Growing up, it was normal to have my mother boil a whole chicken with veggies in a pot full of water. We would then use the cooked chicken in salads, soups, sandwiches or even better, in a delicious stew with veggies and sauce.
It’s not always easy to have homemade chicken broth at hand, so I don’t use it for any recipe that calls for broth. I normally freeze the soup and reserve it for chicken noodle soup. It’s best served in its pure form. When it comes to other recipes that require broth I will either use an organic low sodium store bought version or whip up a quick veggie one.
You can actually go to your local butcher and purchase a chicken meant for making broth or just any free range chicken works too.
There really isn’t a precise recipe, but a ballpark of how to do it.
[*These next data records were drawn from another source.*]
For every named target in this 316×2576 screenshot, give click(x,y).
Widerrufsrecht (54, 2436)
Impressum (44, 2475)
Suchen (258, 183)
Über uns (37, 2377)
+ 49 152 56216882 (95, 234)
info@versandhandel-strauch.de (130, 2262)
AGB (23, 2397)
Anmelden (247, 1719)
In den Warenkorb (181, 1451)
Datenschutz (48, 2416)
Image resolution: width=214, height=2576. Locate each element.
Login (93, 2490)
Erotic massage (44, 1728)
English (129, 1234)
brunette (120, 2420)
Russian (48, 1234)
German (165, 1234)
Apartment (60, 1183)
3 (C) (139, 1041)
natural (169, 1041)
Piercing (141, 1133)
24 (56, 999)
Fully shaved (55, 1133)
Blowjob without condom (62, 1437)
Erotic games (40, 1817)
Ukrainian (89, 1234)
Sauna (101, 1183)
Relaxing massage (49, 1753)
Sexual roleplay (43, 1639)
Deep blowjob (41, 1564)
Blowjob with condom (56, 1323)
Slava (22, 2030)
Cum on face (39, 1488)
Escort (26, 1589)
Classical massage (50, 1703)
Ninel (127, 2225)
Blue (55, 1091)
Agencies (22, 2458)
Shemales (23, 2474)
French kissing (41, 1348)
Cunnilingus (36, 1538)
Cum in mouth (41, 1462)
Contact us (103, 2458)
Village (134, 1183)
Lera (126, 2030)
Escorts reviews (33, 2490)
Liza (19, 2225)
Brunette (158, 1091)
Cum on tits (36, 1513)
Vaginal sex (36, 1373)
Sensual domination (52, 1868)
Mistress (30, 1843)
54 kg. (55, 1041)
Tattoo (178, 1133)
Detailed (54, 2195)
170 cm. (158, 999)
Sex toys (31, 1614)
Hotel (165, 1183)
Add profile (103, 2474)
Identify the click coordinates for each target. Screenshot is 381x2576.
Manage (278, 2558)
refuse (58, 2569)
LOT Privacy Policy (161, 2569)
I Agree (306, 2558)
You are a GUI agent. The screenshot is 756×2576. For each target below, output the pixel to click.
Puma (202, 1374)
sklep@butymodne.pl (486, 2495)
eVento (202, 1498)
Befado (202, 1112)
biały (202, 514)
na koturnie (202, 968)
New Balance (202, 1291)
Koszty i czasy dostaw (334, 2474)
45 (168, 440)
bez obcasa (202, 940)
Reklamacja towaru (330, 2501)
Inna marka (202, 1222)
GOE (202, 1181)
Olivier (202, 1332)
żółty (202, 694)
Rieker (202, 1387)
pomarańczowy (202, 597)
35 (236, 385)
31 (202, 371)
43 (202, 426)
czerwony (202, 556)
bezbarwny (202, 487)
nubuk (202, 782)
Your recipe will vary with what you have in your pantry and refrigerator.
- 1 whole chicken (you can even use half, or just the legs)
- 2 carrots peeled and halved
- 3 celery stocks, halved.
- 2 onions chopped in quarters
- 1 cup of diced tomatoes (we use what we have jarred from August, but you can use can tomatoes too)
- 2-3 whole garlic cloves
- 3 bay leaves
- a sprig of thyme, rosemary and oregano
- 5 whole peppercorns
- In a large sized pot, add the chicken and vegetables and cover it with cold water.
- It’s important not to fill the pot with water completely, you don’t want to water down the taste.
- Add the aromatics (thyme, rosemary, garlic, bay leaves, peppercorns and oregano)
- Let it come to a boil then lower the temperature to medium-low.
- Let it gently simmer, partially covered for about 1 1/2 to 2 hours.
- Important step: Skim any impurities that reside at the top (you know the foamy stuff?). That is the fat rendering from the meat and will keep your broth in purer form.
- Once it is done, pass the broth through a fine sieve and store it into freezer containers for when you need them.